One of the most significant aspects of the poems is the way in which the writer is completely unconcerned with the impression he makes: self-judgement has been more or less completely jettisoned and there is absolutely nothing to prove.  And the real power of these poems is that there is no audience imagined, expected or addressed.  The complete absence of the idea of publication has created the perfect conditions for significant statement: the value of this work is a result of its utter privacy.

But what a paradox!  To never seek publication might guarantee the worth of a body of work but if it is never read, then what is the purpose of all that effort?  Language is communication.  You might argue that the point of private writing is self-expression but without another to hear or read the work, is the self really expressed at all?
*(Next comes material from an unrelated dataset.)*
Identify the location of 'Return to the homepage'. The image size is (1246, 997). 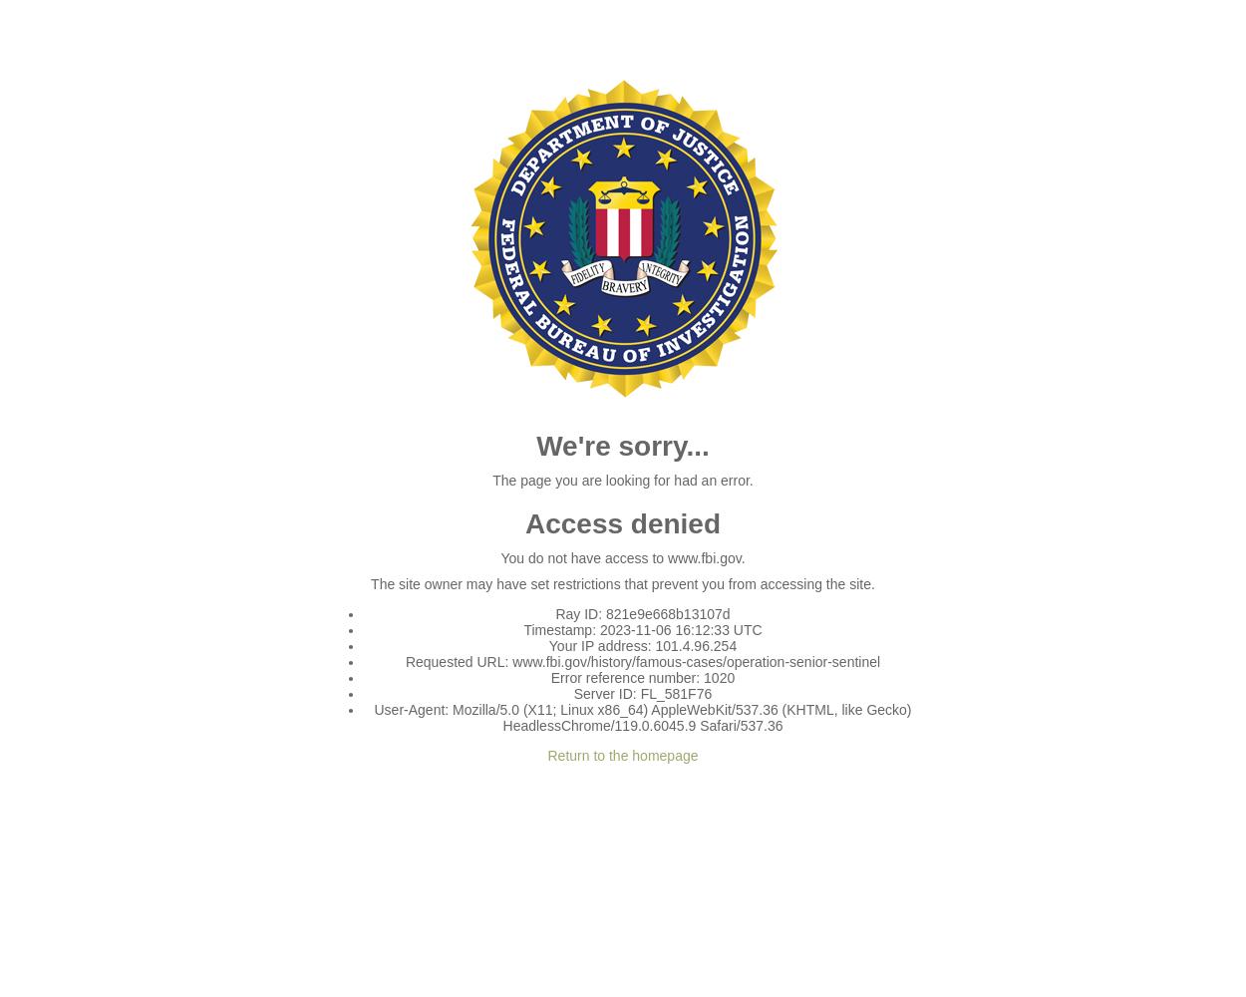
(621, 756).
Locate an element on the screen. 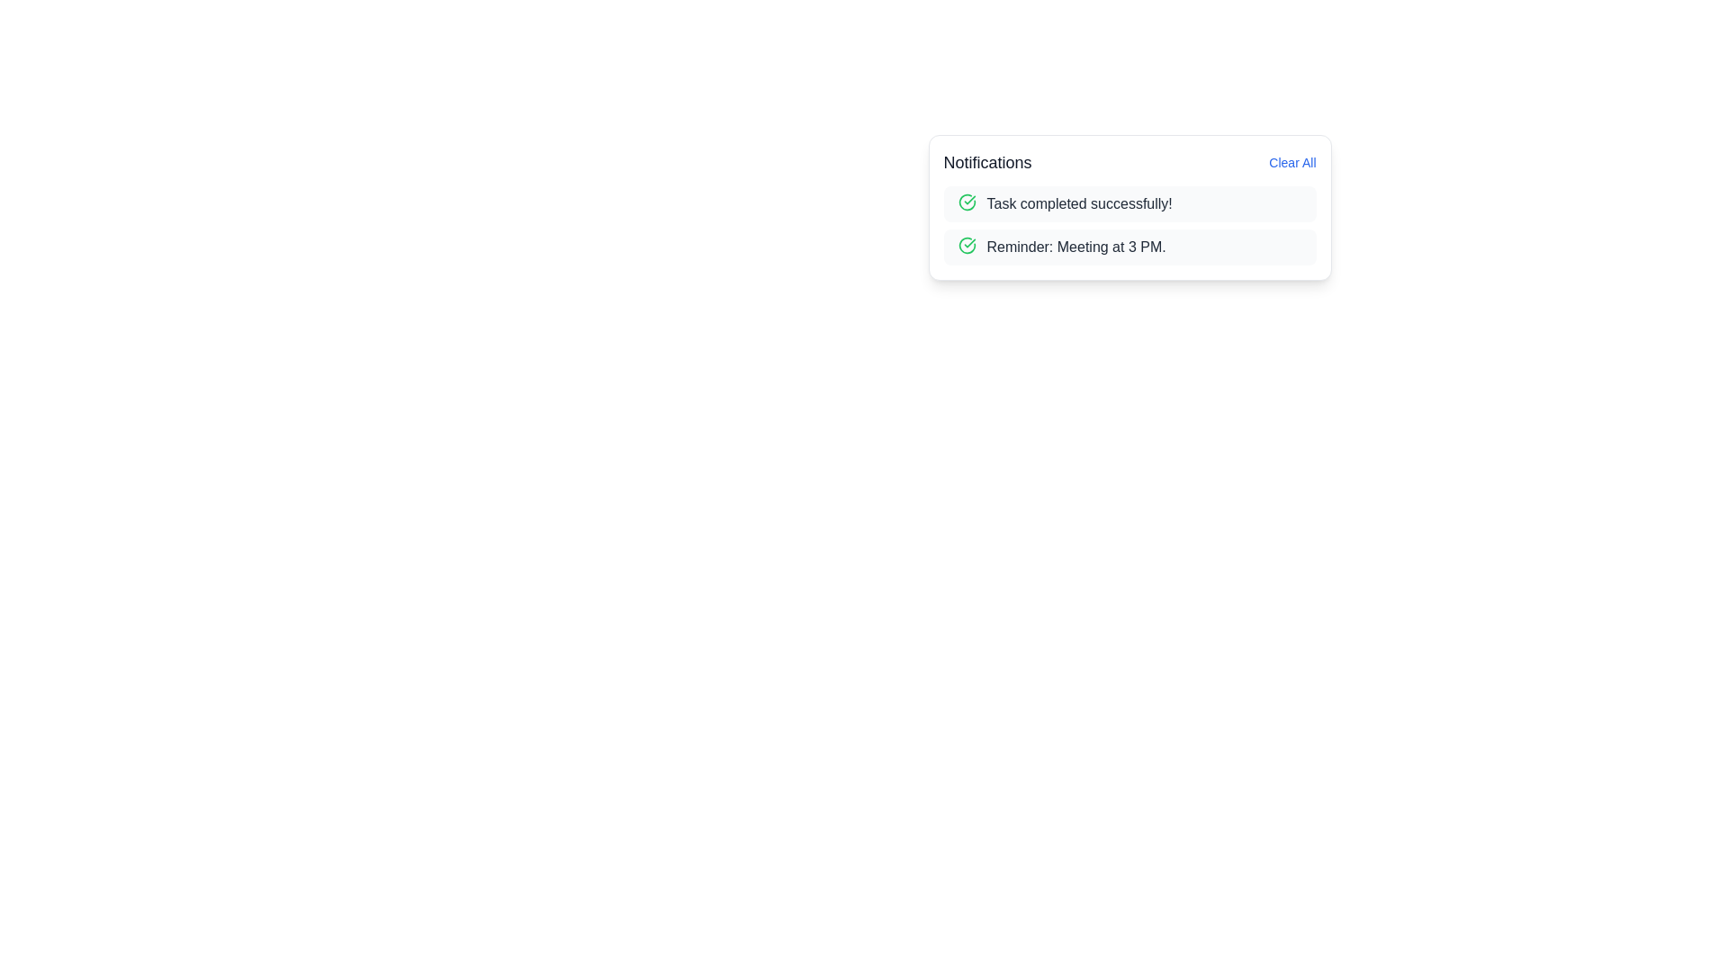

This question takes me back to one of my great heroes, Emily Dickinson.  Her poetry is now regarded as some of the best ever written but her work was not published in her lifetime and she made only a few abortive attempts to submit her work to the conventional women’s magazines of her day in mid-nineteenth century New England.   Instead she included her poems in correspondence to friends and arranged her own method of production by sewing together collections of her poetry and storing them in a desk.  Her poems were so advanced, complex, compressed and unconventional that it’s possible she preferred to keep them semi-private rather than to compromise and instead publish the sort of sentimental, regularly-rhymed verse that many women of her genteel social background did.  Again, there is this intensification, and the authenticity that comes from turning away from the marketplace (I am aware of the theoretical naivety of these statements but I cannot always be a postmodernist!).

One of Dickinson’s most famous poems compares the publishing industry to slavery, stating that “publication is the auction of the mind of man”, but her work did eventually emerge into the light.  The extent of her achievement was discovered after her death, fought over, published (sometimes in bowdlerized editions) and every generation since has found meaning in her work.  Feminist poets and scholars in particular have read her with increasing understanding and admiration and she has inspired many poets to take up the challenge of her forensic, daring poetics.  Without widespread publication and the dissemination of her extraordinary work this would not have been possible, but for Dickinson herself, wasn’t it better to remain unpublished in her lifetime, in the same way that my father-in-law’s poems gained their force from silence and unselfconsciousness?  This goes against the grain of our success-oriented society and the gospel of celebrity.

The other writer I have been thinking about is most assuredly a success and has sold over a million books worldwide: this is Jessie Burton, whose novel The Miniaturist became a runaway bestseller in 2013.  By chance I came across her tremendously interesting blog http://www.jessieburton.co.uk/blog/archives/02-2016 and was shocked to read about the breakdown she suffered after the enormous success of her book.  I’m very happy to say that she has now recovered and her second novel, The Muse, is doing well.  It’s plain that the trauma following the strain of sudden celebrity shook her to the core and she was severely afraid of never being able to write again.

To be writing, as Burton is now, for an established readership with specific expectations and a lot of money riding on it is the complete opposite of the other writers I’ve been describing and it poses the question of what writing is really for.  I believe that each writer must decide what their definition of success really is.  I think for Robert it was the direct expression of the truth as he saw it without the false distortions of the ego getting in the way, and for Dickinson it was about accurately witnessing the glory and terror of existence.  Jessie Burton speaks, in a veiled way, about her next book being braver in content and it seems as though she has taken ownership of her position as a public writer and is intent upon using it well.  For me, then, as I prepare to submit my novel to agents and publishers once again, I am aware that some sorts of commercial success are not always a wholly good thing, and that literary quality and meaningfulness is not solely measurable by reader numbers.